Golden opportunity
The baby boomers are entering their sixties and becoming the golden agers and investors are looking to tap into this rich seam. James Smith reports

Rising life expectancy and falling fertility rates across the world have produced an aging population and many businesses are looking to capitalise on changing demographics.
The baby boomers born in the aftermath of World War Two are entering their sixties and these so-called golden agers are expected to spend a growing part of income on remaining in good health.
By 2050, this generation will account for more than two billion people and the ratio of workers to retired is shifting heavily toward the former.
As ever, investors are seeking ways to exploit this and a recent fund launch from Lombard Odier taps into the golden age theme.
Head of equity management Aziz Nahas says ageing has a huge impact on society - affecting consumer habits and demand - with healthcare stocks the most likely short-term beneficiary. He says: “Mature technologies, such as hip replacements and pacemakers, will benefit from the growing population of over-60s. Meanwhile, advances in technology and molecular biology will help combat the degenerative diseases typical of ageing.”
Healthcare manager John Bowler, who runs Schroder medical discovery, sets out a convincing case for investing in the sector, not least its defensive characteristics from the non-cyclical nature of illness and ageing.
Bowler says: “An ageing world population means demands on the pharmaceutical industry and medical technology and medical services companies are going to multiply. Increased longevity brings the requirement for new treatments to maintain and improve quality of life. Meanwhile, rising prosperity generally brings with it higher spending on healthcare and this will be most apparent in the most populous developing economies.”
With people living longer, they need to factor this into retirement planning, throwing up the intriguing possibility of golden agers investing in the very stocks benefiting from their own behaviour.
Despite a strong demographic case, however, there remain very few specialist healthcare vehicles available onshore in the UK, with five including two biotech-nology offerings.
In total, these funds only have around £300m under management, with the well established Axa Framlington health by far the biggest at £242m.

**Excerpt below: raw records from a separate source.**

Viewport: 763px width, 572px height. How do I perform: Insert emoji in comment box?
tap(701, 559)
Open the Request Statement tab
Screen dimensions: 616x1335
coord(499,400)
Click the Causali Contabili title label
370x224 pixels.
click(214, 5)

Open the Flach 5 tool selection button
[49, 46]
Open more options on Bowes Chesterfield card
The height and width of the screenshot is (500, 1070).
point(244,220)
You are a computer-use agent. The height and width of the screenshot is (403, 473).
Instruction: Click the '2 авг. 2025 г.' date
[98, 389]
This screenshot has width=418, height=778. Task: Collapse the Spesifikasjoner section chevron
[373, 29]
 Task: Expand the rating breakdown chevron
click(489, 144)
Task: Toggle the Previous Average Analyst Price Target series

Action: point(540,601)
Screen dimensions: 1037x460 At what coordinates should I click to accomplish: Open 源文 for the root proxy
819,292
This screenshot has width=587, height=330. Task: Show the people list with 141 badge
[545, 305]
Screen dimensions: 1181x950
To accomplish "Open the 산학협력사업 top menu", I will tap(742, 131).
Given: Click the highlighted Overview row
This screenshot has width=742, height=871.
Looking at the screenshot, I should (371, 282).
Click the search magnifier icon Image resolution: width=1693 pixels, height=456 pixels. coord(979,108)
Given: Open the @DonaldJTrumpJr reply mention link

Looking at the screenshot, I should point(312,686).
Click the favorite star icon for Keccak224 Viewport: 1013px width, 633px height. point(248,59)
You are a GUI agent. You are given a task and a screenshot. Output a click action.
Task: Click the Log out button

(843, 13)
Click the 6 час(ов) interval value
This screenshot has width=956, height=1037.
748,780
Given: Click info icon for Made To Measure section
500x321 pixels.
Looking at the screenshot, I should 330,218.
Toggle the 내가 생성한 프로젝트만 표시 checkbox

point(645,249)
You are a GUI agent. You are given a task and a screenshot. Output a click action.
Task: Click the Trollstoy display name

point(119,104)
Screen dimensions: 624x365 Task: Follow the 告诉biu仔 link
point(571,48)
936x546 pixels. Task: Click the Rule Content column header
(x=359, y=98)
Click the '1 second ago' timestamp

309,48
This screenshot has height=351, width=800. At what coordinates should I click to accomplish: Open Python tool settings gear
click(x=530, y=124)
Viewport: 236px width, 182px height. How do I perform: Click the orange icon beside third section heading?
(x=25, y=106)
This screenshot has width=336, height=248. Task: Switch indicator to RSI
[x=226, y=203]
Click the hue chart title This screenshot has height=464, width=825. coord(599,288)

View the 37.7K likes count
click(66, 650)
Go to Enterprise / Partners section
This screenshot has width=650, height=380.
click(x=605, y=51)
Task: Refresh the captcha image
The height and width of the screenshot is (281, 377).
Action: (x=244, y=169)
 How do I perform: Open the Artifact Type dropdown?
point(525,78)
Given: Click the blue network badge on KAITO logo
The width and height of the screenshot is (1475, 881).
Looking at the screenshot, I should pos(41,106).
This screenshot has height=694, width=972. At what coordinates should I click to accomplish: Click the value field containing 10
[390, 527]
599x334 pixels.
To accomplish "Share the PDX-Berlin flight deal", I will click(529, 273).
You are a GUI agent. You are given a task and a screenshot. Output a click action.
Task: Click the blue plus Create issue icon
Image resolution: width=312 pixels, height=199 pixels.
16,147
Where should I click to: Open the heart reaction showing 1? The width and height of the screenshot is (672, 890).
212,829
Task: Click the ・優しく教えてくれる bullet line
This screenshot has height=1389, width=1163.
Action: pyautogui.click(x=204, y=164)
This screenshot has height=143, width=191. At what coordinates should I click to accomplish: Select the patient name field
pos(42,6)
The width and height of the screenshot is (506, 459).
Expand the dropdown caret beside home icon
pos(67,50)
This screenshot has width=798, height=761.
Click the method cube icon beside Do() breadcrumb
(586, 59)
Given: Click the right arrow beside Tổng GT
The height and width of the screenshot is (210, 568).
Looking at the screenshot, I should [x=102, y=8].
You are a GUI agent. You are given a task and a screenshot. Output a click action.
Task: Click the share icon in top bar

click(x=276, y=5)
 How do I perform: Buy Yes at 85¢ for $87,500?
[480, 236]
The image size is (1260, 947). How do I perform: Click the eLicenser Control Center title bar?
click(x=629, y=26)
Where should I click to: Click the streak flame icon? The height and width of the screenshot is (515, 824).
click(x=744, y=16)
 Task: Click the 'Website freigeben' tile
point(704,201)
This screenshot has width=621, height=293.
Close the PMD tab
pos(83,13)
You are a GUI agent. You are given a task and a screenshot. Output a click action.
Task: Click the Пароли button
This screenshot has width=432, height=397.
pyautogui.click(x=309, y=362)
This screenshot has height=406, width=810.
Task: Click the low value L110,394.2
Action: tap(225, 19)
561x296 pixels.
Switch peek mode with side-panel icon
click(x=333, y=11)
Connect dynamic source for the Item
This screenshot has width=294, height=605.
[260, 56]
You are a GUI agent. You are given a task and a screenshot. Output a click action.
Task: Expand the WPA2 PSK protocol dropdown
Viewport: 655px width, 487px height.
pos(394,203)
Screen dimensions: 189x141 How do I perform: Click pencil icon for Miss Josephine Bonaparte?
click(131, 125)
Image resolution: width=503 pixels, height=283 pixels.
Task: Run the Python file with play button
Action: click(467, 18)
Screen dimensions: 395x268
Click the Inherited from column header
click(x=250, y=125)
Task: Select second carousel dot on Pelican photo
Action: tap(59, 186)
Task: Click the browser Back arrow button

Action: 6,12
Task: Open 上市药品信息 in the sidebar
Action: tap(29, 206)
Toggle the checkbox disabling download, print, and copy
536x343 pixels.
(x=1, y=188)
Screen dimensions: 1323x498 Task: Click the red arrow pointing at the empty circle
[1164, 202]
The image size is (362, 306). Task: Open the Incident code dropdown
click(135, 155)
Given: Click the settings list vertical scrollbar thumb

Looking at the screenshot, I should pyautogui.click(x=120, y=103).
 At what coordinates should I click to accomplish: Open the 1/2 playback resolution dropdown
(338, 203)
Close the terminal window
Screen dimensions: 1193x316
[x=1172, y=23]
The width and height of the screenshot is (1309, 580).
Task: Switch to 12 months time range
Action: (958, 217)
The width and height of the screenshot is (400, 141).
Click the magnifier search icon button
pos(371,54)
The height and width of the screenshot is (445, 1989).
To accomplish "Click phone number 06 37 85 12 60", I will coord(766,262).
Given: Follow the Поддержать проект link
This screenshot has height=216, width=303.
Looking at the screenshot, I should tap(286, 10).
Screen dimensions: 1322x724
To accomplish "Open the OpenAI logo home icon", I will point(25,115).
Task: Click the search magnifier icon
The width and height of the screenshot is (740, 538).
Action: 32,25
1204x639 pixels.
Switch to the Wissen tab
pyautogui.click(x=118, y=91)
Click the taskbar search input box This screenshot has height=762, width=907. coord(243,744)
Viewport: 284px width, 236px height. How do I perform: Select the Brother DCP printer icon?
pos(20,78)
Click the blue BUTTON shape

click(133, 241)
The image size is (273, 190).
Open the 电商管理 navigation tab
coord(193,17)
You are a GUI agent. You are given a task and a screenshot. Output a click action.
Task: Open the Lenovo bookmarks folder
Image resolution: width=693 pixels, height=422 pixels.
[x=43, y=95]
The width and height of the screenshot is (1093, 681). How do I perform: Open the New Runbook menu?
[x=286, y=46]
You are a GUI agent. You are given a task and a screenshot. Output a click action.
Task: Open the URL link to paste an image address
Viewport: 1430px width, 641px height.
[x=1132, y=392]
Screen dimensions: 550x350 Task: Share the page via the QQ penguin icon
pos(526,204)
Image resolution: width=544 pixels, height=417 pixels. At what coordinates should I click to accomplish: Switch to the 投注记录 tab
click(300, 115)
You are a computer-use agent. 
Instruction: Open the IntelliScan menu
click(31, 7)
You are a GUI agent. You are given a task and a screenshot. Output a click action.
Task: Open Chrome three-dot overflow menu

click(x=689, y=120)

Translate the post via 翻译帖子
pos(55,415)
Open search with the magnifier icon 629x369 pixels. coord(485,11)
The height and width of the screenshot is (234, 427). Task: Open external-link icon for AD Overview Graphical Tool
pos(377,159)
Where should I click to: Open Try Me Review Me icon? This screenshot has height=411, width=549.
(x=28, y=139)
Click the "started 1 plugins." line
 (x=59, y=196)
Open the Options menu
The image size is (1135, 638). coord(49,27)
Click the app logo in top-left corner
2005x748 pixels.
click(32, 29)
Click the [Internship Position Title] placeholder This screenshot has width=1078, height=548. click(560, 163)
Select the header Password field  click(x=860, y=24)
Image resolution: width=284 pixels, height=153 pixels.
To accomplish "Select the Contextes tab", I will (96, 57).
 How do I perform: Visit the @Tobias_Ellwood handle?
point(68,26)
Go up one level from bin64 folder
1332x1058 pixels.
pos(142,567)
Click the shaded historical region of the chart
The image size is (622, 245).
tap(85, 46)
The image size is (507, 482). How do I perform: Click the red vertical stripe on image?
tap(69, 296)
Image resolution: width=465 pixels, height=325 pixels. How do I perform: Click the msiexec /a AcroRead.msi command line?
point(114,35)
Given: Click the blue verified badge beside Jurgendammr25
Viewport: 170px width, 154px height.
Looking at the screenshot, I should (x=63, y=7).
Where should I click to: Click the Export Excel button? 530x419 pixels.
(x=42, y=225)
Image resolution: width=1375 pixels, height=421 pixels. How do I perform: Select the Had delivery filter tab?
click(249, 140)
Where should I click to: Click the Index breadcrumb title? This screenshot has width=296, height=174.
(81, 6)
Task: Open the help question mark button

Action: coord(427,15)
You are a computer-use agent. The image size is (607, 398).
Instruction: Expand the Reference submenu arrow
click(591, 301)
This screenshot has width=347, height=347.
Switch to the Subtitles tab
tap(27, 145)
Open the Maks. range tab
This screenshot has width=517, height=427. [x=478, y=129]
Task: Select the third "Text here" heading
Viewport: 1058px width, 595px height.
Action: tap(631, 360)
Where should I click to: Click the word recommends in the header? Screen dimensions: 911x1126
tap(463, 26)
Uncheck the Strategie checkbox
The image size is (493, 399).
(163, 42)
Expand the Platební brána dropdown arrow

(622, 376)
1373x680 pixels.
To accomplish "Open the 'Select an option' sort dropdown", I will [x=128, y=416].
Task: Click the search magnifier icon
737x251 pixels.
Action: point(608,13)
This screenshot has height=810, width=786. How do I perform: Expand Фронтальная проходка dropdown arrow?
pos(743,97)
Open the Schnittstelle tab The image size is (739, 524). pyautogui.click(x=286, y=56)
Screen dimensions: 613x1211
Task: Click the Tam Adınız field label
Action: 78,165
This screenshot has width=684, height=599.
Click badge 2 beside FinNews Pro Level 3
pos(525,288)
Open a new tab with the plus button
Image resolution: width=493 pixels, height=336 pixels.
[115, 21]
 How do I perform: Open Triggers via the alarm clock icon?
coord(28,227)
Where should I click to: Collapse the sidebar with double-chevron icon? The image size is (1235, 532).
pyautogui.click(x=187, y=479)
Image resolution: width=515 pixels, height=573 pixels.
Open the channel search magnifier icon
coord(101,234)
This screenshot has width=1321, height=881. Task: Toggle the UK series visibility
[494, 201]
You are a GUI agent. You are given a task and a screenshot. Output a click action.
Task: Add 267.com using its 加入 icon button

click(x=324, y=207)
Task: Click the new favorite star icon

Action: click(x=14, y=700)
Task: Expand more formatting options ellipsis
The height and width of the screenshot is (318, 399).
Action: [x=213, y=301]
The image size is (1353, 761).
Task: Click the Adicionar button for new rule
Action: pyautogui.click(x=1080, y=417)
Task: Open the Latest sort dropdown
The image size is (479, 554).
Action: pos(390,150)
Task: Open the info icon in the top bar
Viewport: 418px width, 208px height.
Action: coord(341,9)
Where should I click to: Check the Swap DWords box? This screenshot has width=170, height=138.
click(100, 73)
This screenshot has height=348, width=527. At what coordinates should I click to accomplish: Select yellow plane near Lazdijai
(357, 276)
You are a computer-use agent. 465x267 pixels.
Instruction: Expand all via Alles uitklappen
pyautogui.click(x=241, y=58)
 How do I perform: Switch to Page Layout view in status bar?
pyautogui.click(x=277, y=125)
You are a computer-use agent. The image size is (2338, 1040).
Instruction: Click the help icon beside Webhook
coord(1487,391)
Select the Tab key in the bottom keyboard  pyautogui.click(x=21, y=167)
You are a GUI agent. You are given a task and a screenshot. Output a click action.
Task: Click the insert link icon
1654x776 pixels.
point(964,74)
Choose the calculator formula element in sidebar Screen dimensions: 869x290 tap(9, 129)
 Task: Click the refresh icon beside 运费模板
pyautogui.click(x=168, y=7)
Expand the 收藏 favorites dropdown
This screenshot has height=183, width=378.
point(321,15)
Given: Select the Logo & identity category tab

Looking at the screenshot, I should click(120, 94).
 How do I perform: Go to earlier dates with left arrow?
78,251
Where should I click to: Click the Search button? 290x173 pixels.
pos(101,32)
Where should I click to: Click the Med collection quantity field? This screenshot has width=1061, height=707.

Chelsea Financial Services managing director Darius McDermott says he recently picked out healthcare as the theme of this coming decade but also did so back in 2000.
He says: “The ageing population theme is not a new one in the West and the demographic story behind healthcare is well documented. But emerging markets turned out to be the story of the last decade, plus the commodities driven by their growth, and investors seeking a health-care play still have a fairly limited choice.”
McDermott notes the Schroders and Axa portfolios, saying the latter produced 57 per cent growth in the 2000-2010 period against a 22 per cent decline in the FTSE.
He says: “That is clearly a decent return and if the few existing healthcare funds start to take in money, we might see more launches over the coming years. But there is nothing to suggest that an explosion of new product in this area in imminent and anything like that would always be cause for concern after the TMT situation.”
McDermott highlights that healthcare is a specialist area and he would be worried if several global equity managers started running sector vehicles, as happened during the tech bubble.
He says: “The successful healthcare funds are run by genuine specialists and we would want to see a manager’s stock picks in this area consistently beating the sector benchmark to give launches any credibility.”
For investors wary of sector funds, healthcare and phar-maceutical stocks have many fans among the best-known equity managers, including Neil Woodford and Tony Nutt in the UK.
Jupiter’s Nutt starting taking in the sector again in 2008 - after 12 years of avoiding it - believing that many companies have altered poor business models.
Nutt says: “After a long period of declining returns, stocks are now developing successful products again but valuations remain very low as they had previously failed to do so for over a decade.
“We see real value in many companies, with a stock like AstraZeneca scheduled to have a third of its market cap in cash by 2015.”
But despite the current pharmaceutical bias in many funds, McDermott says many bearish income managers are buying these stocks simply as defensive and high-yielding positions.
He says: “There is no guarantee that these funds will be holding healthcare stocks in a year’s time as the background may have changed. There are risks with single sector funds but if people like healthcare as a long-term bet - a view supported by demographics - it may prove worthwhile including a satellite play in your portfolio.”